Meski kehilangan aset yang cukup besar, Ikhsan menyatakan tidak terlalu mempersoalkannya. Justru hal yang mengganggu pikirannya adalah pelaksanaan program pendidikan menengah dan kejuruan yang selama ini sudah berlangsung. Bisa jadi, program tersebut tidak akan berlanjut.
Mantan kepala badan pemberdayaan masyarakat dan keluarga berencana itu menyebut sekolah kawasan. Itu merupakan program sekolah unggulan di setiap wilayah kota ini. Di Surabaya, ada 12 sekolah kawasan setingkat SMA.
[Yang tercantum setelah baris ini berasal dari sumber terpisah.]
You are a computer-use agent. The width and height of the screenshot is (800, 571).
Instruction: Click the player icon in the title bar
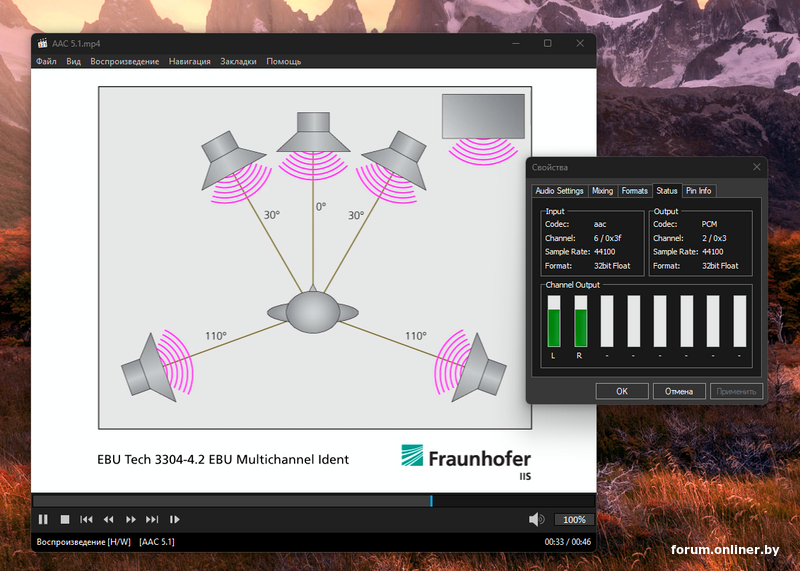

Ada kemungkinan sekolah kawasan tersebut dihapus ketika UU No 23 berlaku. Sebab, Kepala Dinas Pendidikan dan Kebudayaan (Dikbud) Jatim Saiful Rachman pernah mengatakan akan memeratakan kualitas semua sekolah. Tidak ada sekolah yang paling diunggulkan. Tidak ada ’’anak emas” dalam pendidikan di Jatim. Sekolah kawasan mungkin dicoret. Bahkan, Saiful juga memperbolehkan siswa dari luar kota sekolah di Surabaya tanpa ada batasan kuota sama sekali. Hal tersebut berbeda dengan kebijakan yang ditetapkan dispendik. Selama ini siswa luar kota yang bersekolah di Surabaya hanya dibatasi 2 persen dari total penerimaan.
Terkait dengan hal itu, Ikhsan mengaku pasrah. Dia berharap kebijakan yang selama ini sudah berlangsung tetap berlanjut pada 2017. ’’Sayang bila sistem yang sudah tertata ini tidak berlanjut,’’ tuturnya.
Kepala Bidang Pendidikan Menengah dan Kejuruan Dispendik Surabaya Sudarminto menambahkan, proses inventarisasi khusus sarana dan prasarana telah rampung. ’’Sekarang masih proses inventarisasi personalia dan pembiayaan,’’ papar mantan kepala SMAN 8 tersebut. Personalia menyangkut jumlah guru SMA dan SMK, sedangkan pembiayaan berkaitan dengan pendataan estimasi biaya yang selama ini digunakan selama proses belajar mengajar, kegiatan sekolah, dan gaji guru. ’’Untuk inventarisasi pembiayaan, kami targetkan selesai pada 2 september,’’ ujarnya.
Sementara itu, Saiful mengatakan, pemprov akan mengeluarkan sejumlah dana untuk pembiayaan SMA/ SMK. Nanti ada simulasinya terlebih dahulu. Besaran dana tidak sama antarsekolah maupun dengan kabupaten/kota lain. ’’Dari situ tahu dananya kurang atau lebih,’’ imbuhnya.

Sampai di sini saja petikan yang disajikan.